Promote important information
Some information in your design is more important than other information. Here’s how layout can help that information stand out.
- Visual hierarchy is how you can see at a glance which things are more important.
- The simplest way to set a visual hierarcy is order: put the more important things in a place where a person will see them first.
- Reading direction is important if you design for more than one culture. It can change from culture to culture. In the West we start from the top left and work our way down to the bottom right. This will generally decide how someone looks at something.
- Size is a big factor in visual hierarchy. Even if something is not first in the order, if it’s big people will often look at it first.
- A guideline is “dominant, sub-dominant, subordinate”: One thing should dominate the page. Some other things should be next in line. The rest of the things should not draw too much attention to themselves.
Make it look good
Layout can help a design look better. Here’s how you can add some visual interest to your design.
- Variety makes things more interesting for our eyes. You can vary the position or density of things, for example.
- If you simply switch the direction of layout it makes things more interesting. A simple example is when you take things that are stacked in a long column and put some of them side by side with each other.
- Ignore the rules of the layout sometimes. You might tilt a thing so it doesn’t quite align with the rest of the things. Or if you have columns of things side by side, shift the start point of each column so they look staggered.
- You can layer things, so that one thing sits partly on top of another thing. This adds a third dimension to your layout.
- Pay close attention to how other people lay things out for inspiration.
- Generally it’s satisfying if layout follows certain natural rules.
- One simple example is that it feels better if things are ordered by size or weight.
Suit the device
People look at visual designs on different devices. Your design will often need to change its layout to suit the person’s screen size. Here’s how responsive design works.
General layout patterns
- Often you’ll need to change any horizontal stacks (left to right) to vertical stacks (top to bottom). A one column layout is naturally responsive.

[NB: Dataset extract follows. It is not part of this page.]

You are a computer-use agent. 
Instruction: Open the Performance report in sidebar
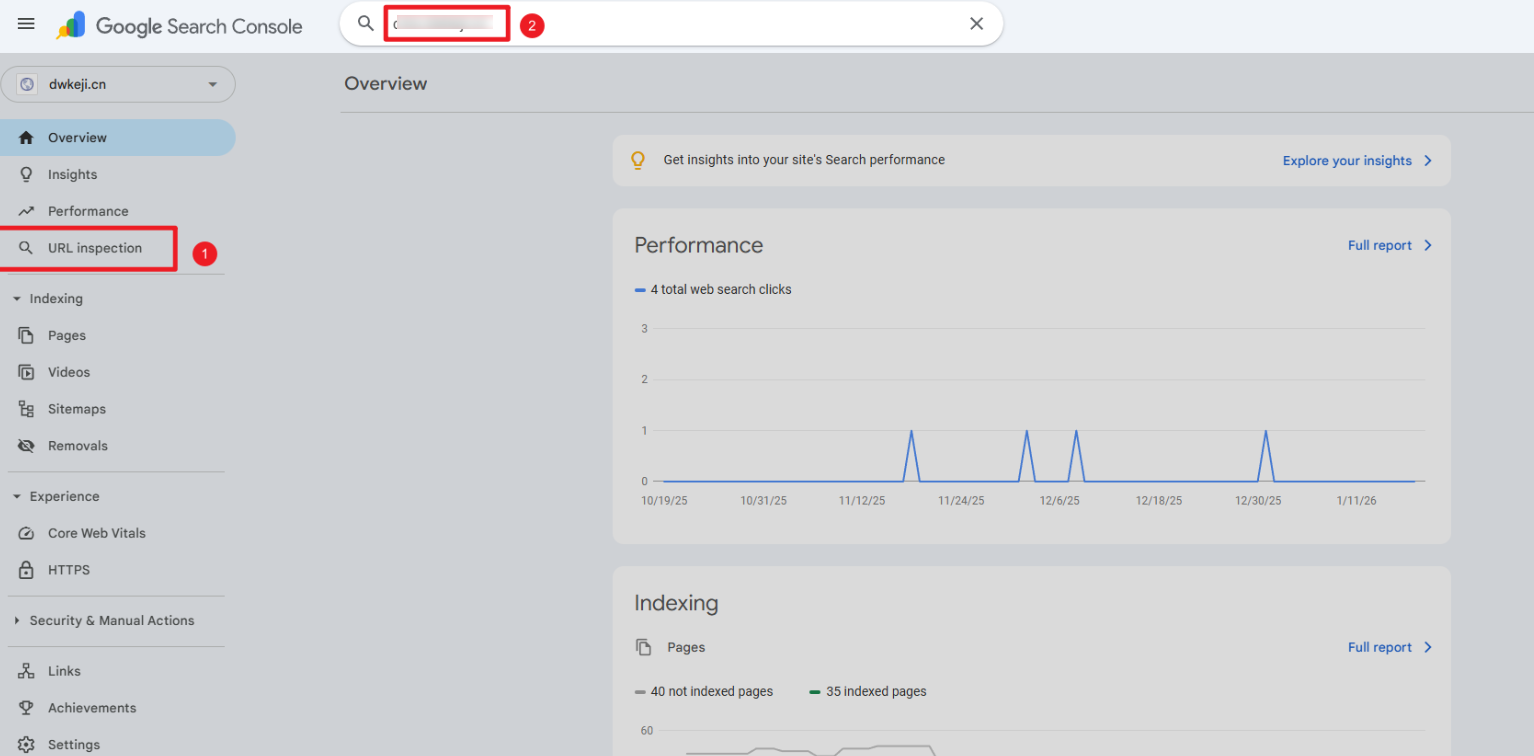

- If you want to keep horizontal stacks, you can spill content off the screen. Horizontal scrolling is more natural on a touchscreen than with a mouse.
- One approach you can use is to design for the smallest screen first. As you increase the width of the design for larger screens, stop when something looks silly and change its layout so that it works for the larger screen size.
- If you design for a small screen, it’s a good idea to always make things full width—buttons, for example—unless you have a good reason not to.
Show when there’s more content
- On any screen size, people should know that there’s more things than they can see. Show them this. You can show them a little bit of the rest of the content, for example.